Problem: Retype, word for word, only the lines from the one containing "You are a computer-use" through the last line of the listing below. Pictures do not belong in the result.
(Provided entries begins)
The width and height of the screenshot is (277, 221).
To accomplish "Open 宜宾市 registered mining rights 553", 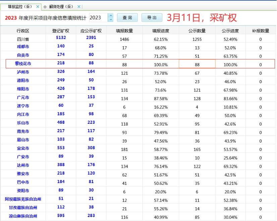I will pyautogui.click(x=61, y=148).
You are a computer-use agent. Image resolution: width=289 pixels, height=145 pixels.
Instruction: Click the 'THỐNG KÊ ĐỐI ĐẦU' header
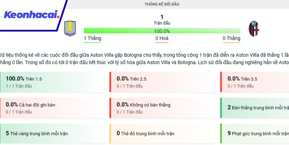162,4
(Provided entries ends)
Solution for this problem:
You are a computer-use agent. Image resolution: width=289 pixels, height=145 pixels.
Instruction: Click the 'THỐNG KÊ ĐỐI ĐẦU' header
162,4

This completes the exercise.